Here is a rundown of the behavior of each line of code in the Superclass-Subclass review example. While I am not renaming these classes here, it may be easier to think of this as a Mammal-Human relationship as that is a real world example that is (hopefully) easier cognitively.

BIG IDEA: The right-hand side of the assignment operator dictates what will be put into memory. The left-hand side determines how the object should be viewed, so only methods that are in the left-hand side cast are eligible to be executed. If such a method is called and appears in that cast class (or interface), then go back to what is in memory and try to execute it at that level, delegating it up through the superclass chain until the method is found.

BIG IDEA: If no superclass constructor is explicitly called, the default superclass constructor will automatically be called before any other code is executed in the subclass constructor. If there is no default superclass constructor, there will be a compiler error. The superclass will call its own superclass constructor and so on until Object is reached.

BIG IDEA: Ultimately, every class has Object at the top of its hierarchy.

 

Line 1:

Superclass sup1 = new Superclass();

Output:

1 a b 0

A Superclass is being put into memory and sup1 is being cast as a Superclass. Everything is being done on the Superclass level. The default constructor calls the two-paramter constructor, so "0 " must be printed after everything else is done. The two-paramter constructor prints "1 ", then calls a(), which prints "a ", then calls b(), which prints "b ".

 

Line 2:

Subclass sub2 = new Subclass();

Output:

1 c a d 0 2

A Subclass is being put into memory and cast as a Subclass. Since it extends Superclass, this gets kind of messy.

BIG IDEA: When a constructor calls another constructor with the keyword this, the call remains at the same level (i.e., in the same class) as the constructor. When a method is called with the keyword this, it is executed at the level of the object type placed in memory.

In this example, the default constructor for Subclass is called. It calls the Superclass's default constructor, so all the stuff that involves must be done before printing the "2 ".

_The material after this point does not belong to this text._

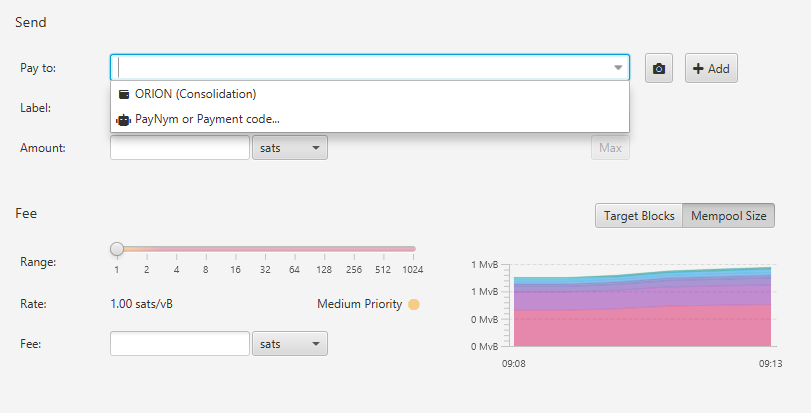Click the Add recipient button

[711, 69]
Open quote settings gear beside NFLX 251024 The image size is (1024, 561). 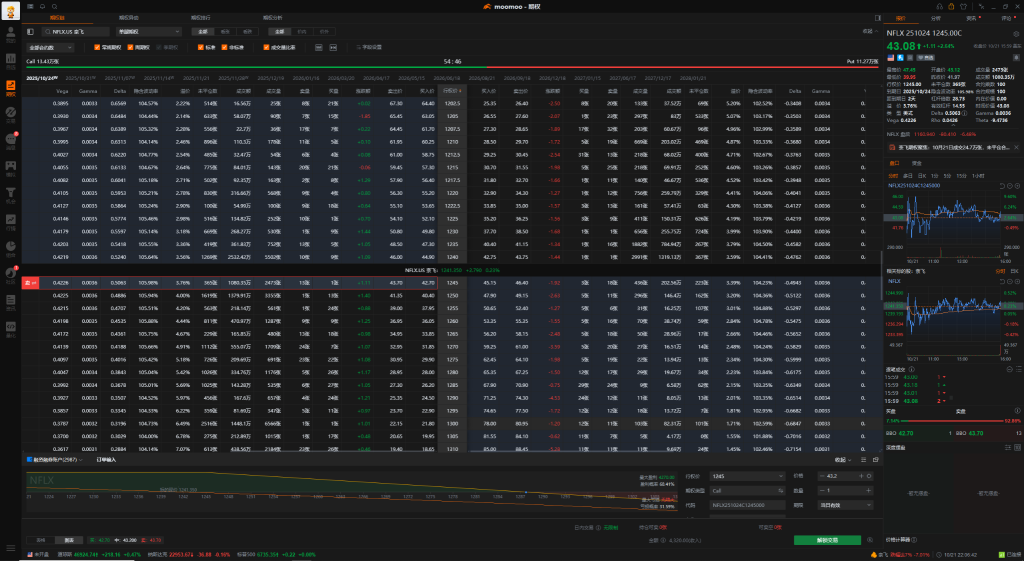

In Superclass's default constructor, the two-paramter Superclass constructor is called (remember, this when calling a constructor stays at the same class level). That call must complete before "0 " is printed, so the "0 " is next-to-last before the "2 ".

In Superclass's two-parameter constructor, the "1 " is printed immediately. After a couple of field variable assignments, a() is called. Since a() is a method in the Superclass, it can be called. Since the object being created in memory is of type Subclass, a() is called in Subclass, not Superclass.

Subclass's a() method prints "c " and then specifically calls the Superclass's a() method.

Superclass's a() method prints "a " and calls b(). The keyword this is being used to call a method, not a constructor, so first a check is made to verify that there exists a method b() in Superclass (there is) and then b() is called by the object being placed in memory, which is type Subclass. So, it is Subclass's b() method that gets called.

Subclass's b() method prints "d ". After that, the code returns to the constructors and the "0 " and "2 " finally get printed, as described above.

 

Line 3:

Subclass thing = new Superclass(1, "Wilma");

Output: None, as this won't compile.

A Superclass is being put into memory and an attempt is being made to cast it as a Subclass. This is like putting a Mammal into memory and trying to cast it as a Human. Not all Mammals are Humans, so that cast cannot be assumed to work by the compiler, producing an error.

 

Line 4:

Superclass thing2 = new Subclass(2, "Dino");

Output:

1 c a d 3 

This is similar to Line 2. The "3 " prints last because it gets executed after the Superclass constructor call stuff. "0 " and " 2" are not printed because neither the Subclass nor the Superclass default constructors are ever called. Everything else is the same as for Line 2.